[[ Input material open ]]

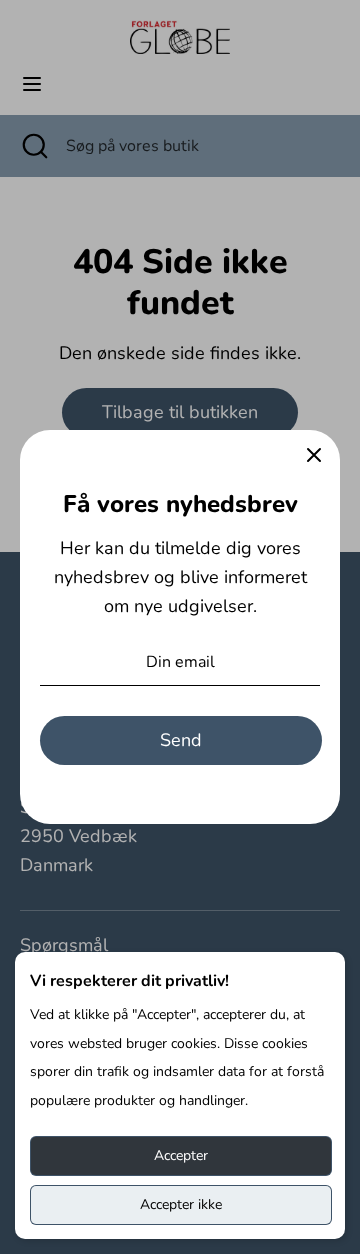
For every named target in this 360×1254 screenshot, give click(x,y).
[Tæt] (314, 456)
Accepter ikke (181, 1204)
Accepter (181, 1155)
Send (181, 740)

[[ Input material closed ]]
[[ Input material open ]]

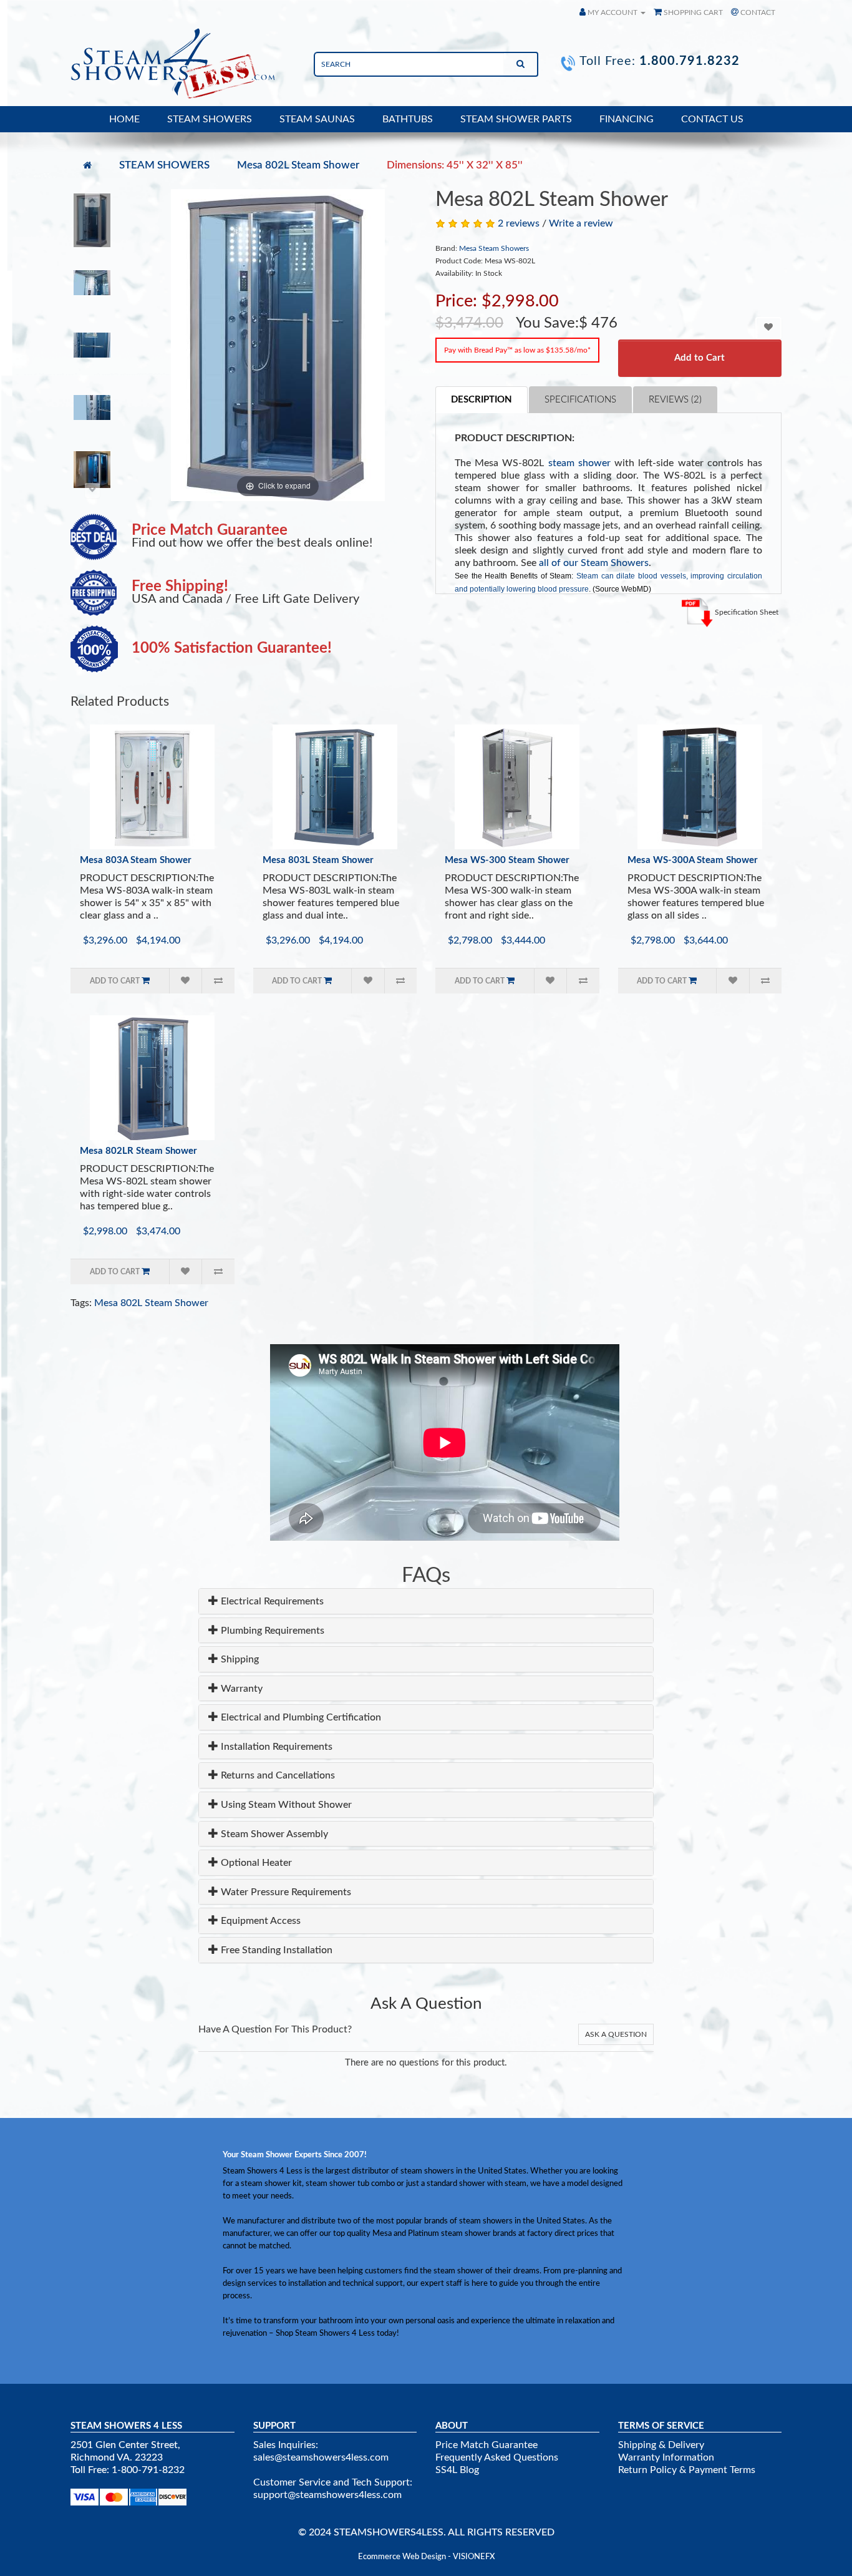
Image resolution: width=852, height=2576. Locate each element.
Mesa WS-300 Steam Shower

[[ Input material closed ]]

## Exercise
Within the material above, copy exactly the lines from the line that holds "For every named" up to and including the line that holds "Send (181, 740)".

## Completed task
For every named target in this 360×1254 screenshot, give click(x,y).
[Tæt] (314, 456)
Accepter ikke (181, 1204)
Accepter (181, 1155)
Send (181, 740)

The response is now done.